Your task: Can you copy all of these lines exactly, leaving the pictures out of your answer?

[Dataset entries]
########
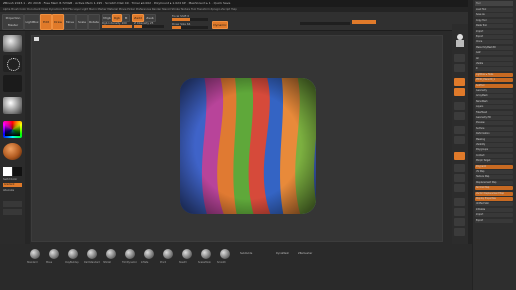 The width and height of the screenshot is (516, 290). What do you see at coordinates (70, 22) in the screenshot?
I see `move-button: Move` at bounding box center [70, 22].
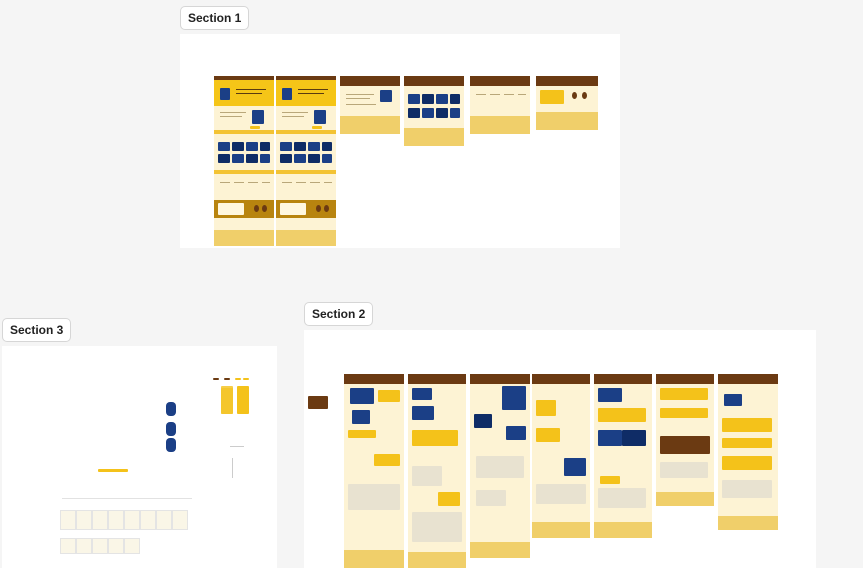 The image size is (863, 568). What do you see at coordinates (246, 379) in the screenshot?
I see `s3-thumb-d` at bounding box center [246, 379].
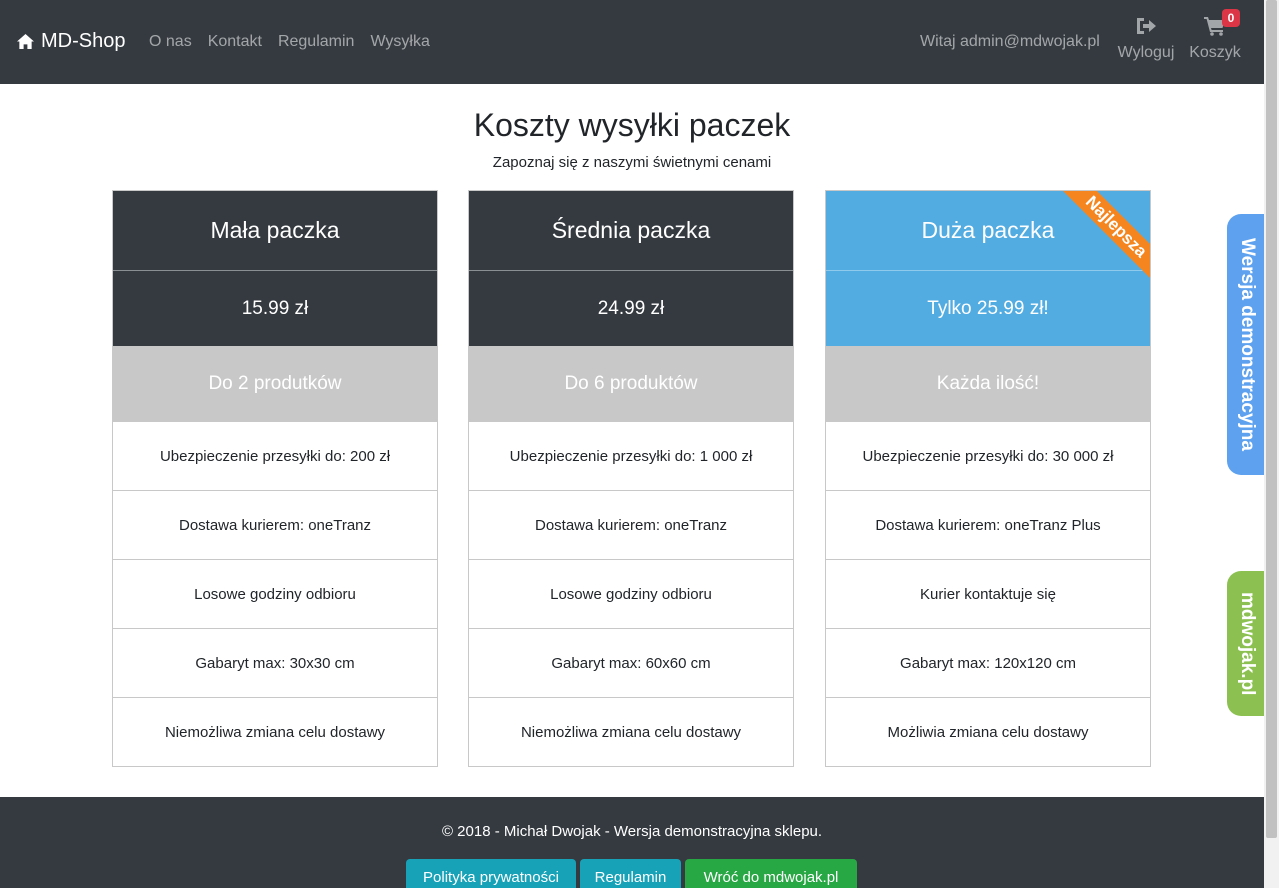  I want to click on plan-feature: Gabaryt max: 60x60 cm, so click(631, 662).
########
The answer:
 The width and height of the screenshot is (516, 290). What do you see at coordinates (70, 22) in the screenshot?
I see `move-button: Move` at bounding box center [70, 22].
 The image size is (863, 568). What do you see at coordinates (246, 379) in the screenshot?
I see `s3-thumb-d` at bounding box center [246, 379].
  I want to click on plan-feature: Gabaryt max: 60x60 cm, so click(631, 662).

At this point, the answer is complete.